India’s private-credit market faces risks as exuberance grows

One risk stems from first-time managers of capital, who may have lighter standards in underwriting, due diligence and loan structuring

    • More credit funds in India could mean that some covenants get diluted and prices become stretched, says a senior official at an asset management company.
    • More credit funds in India could mean that some covenants get diluted and prices become stretched, says a senior official at an asset management company. PHOTO: REUTERS
    Published Mon, Oct 21, 2024 · 04:17 PM

    THERE have been rising concerns about weaker lending standards in India’s direct-lending sector, as new participants rush into the country’s fast-growing private-credit market.

    “We have seen a bunch of first-time managers raise a lot of local capital,” Indranil Ghosh, head of Pan-Asia special situations at Cerberus, said at the Bloomberg India Credit Forum in Mumbai last Friday (Oct 18). “With some of those managers, I suspect that the underwriting standards, the diligence standards, the structuring, covenants are slightly lighter than what a lot of the global firms and well-established domestic institutions are used to.” 

    The term “private credit” can mean different things in different places. By some definitions of the term, India is considered one of its original practitioners with its rich history of non-bank lenders.

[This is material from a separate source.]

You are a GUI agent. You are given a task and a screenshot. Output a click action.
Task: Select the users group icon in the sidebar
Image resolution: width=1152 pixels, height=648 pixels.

    However, the country has remained relatively new to the sort of funding that many observers associate with private credit. India has only recently been more involved with local and global funds that are focused specifically on strategies such as direct lending, special situations and mezzanine finance.

    Local companies have been fuelling competition against global giants such as Cerberus and Oaktree Capital Management. India’s direct-lending market has yet to come through a full credit cycle and troubles at some players may eventually result in consolidation, said Cerberus’s Ghosh. 

    India’s central bank chief has remained relatively optimistic about the outlook for the sector. However, he expressed concern from a global perspective.  

    Reserve Bank of India (RBI) governor Shaktikanta Das said that the central bank does not see the kind of risks observed globally in India’s private-credit market. At the global level, the “robustness and resilience of private credit is yet to be tested” and “every central bank or every regulator should be looking into” the possible risks, he added.  

    RBI governor Shaktikanta Das says that the central bank does not see the kind of risks observed globally in India’s private-credit market. PHOTO: BLOOMBERG

    Since 2019, the global private-credit industry has more than doubled in size to US$1.7 trillion.

    The market’s opaque nature has attracted greater scrutiny from regulators, including the European Central Bank and the Bank of England, as higher borrowing costs weigh on weaker borrowers and trigger more bad loans.

    Current private debt returns fail to justify the growing risk in private credit, said Mohit Mittal, chief investment officer of core strategies at Pacific Investment Management. He warned of “more complacency” in the sector. 

    In India, with the proliferation of credit funds, there is the possibility that some covenants could get diluted and prices become stretched, said Lakshmi Iyer, chief executive officer of investments and strategy at Kotak Alternate Asset Managers.

    But she has remained upbeat about the long-term outlook for the industry in India, citing growing interest from local investors in the sector. “We are still just at the tip of the iceberg as far as the size and scale of the credit markets in India,” the chief executive added.